Provided data:
******************************

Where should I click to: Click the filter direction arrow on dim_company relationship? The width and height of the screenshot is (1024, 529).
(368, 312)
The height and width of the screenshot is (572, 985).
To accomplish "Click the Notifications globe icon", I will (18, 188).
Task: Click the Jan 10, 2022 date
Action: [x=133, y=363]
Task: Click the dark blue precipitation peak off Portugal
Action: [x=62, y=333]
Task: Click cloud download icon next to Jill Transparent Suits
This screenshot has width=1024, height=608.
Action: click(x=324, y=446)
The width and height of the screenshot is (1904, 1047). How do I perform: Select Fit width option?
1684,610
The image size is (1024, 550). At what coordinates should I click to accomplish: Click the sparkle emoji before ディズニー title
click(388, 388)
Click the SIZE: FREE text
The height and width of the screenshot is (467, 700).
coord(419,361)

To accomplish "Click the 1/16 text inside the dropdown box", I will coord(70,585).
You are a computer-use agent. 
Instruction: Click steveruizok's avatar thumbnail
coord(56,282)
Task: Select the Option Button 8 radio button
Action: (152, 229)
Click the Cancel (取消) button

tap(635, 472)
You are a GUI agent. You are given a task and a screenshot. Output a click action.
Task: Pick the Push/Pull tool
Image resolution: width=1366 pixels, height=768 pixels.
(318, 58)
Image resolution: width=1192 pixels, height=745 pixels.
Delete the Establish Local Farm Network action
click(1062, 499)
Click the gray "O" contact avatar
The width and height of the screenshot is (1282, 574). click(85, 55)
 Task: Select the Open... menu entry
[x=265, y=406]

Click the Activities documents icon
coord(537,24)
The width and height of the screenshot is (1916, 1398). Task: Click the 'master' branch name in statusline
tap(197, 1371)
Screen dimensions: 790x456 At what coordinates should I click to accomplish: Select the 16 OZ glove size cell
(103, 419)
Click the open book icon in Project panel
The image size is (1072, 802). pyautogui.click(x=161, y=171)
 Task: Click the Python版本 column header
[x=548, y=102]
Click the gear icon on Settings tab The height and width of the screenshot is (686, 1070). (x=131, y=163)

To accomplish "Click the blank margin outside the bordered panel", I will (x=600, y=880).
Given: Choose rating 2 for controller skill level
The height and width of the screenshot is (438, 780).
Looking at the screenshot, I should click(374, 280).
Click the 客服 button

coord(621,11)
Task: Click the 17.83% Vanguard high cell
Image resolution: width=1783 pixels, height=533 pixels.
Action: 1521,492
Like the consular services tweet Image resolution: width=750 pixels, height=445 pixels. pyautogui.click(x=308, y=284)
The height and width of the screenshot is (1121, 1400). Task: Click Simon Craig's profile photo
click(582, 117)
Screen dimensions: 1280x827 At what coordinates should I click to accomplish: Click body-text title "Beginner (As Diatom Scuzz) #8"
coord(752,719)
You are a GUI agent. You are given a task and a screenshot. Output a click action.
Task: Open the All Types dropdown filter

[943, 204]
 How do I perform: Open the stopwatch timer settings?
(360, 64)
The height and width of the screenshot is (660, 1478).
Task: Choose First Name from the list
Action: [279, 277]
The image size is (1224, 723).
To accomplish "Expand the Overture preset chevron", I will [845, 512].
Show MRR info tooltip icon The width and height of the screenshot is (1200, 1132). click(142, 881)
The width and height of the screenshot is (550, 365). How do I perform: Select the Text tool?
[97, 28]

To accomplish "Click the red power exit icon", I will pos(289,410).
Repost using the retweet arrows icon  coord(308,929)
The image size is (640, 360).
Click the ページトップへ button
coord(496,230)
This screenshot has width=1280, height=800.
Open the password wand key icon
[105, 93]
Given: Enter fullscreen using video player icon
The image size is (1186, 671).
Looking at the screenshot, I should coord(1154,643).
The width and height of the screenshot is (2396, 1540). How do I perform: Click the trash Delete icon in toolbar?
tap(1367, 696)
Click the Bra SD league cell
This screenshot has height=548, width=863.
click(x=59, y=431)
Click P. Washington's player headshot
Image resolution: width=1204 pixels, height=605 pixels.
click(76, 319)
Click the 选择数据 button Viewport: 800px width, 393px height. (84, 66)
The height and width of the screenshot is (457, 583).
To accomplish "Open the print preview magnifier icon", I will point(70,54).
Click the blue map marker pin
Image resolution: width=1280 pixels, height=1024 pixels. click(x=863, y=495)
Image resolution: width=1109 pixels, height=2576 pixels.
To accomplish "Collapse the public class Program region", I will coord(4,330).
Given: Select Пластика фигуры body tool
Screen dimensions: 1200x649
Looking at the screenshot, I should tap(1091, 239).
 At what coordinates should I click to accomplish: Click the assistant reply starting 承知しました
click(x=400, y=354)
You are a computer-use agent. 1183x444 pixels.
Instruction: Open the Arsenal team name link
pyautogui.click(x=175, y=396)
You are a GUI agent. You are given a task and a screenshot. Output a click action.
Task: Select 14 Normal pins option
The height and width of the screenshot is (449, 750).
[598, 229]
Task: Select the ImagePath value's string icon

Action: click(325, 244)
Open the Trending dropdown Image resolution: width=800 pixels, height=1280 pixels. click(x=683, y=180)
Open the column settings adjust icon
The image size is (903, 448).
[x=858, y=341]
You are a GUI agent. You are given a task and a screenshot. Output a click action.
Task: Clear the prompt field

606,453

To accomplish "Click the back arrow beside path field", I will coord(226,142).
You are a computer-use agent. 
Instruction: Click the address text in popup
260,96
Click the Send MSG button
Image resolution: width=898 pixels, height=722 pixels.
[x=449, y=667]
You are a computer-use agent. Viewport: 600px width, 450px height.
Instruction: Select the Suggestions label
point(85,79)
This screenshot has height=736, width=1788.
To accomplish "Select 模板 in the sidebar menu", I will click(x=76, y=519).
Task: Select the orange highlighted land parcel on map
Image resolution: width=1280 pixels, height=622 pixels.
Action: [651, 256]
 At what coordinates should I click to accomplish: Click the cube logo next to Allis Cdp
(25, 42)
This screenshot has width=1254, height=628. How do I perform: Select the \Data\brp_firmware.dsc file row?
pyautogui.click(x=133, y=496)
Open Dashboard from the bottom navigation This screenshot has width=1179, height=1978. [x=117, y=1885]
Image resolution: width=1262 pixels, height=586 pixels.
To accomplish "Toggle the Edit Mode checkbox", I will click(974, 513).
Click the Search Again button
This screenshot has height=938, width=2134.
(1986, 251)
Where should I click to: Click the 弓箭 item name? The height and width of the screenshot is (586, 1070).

******************************

Problem details: Which lines in the data above contain "Viewport"? Show each one.

Exercise answer:
Click the 选择数据 button Viewport: 800px width, 393px height. (84, 66)
You are a computer-use agent. Viewport: 600px width, 450px height.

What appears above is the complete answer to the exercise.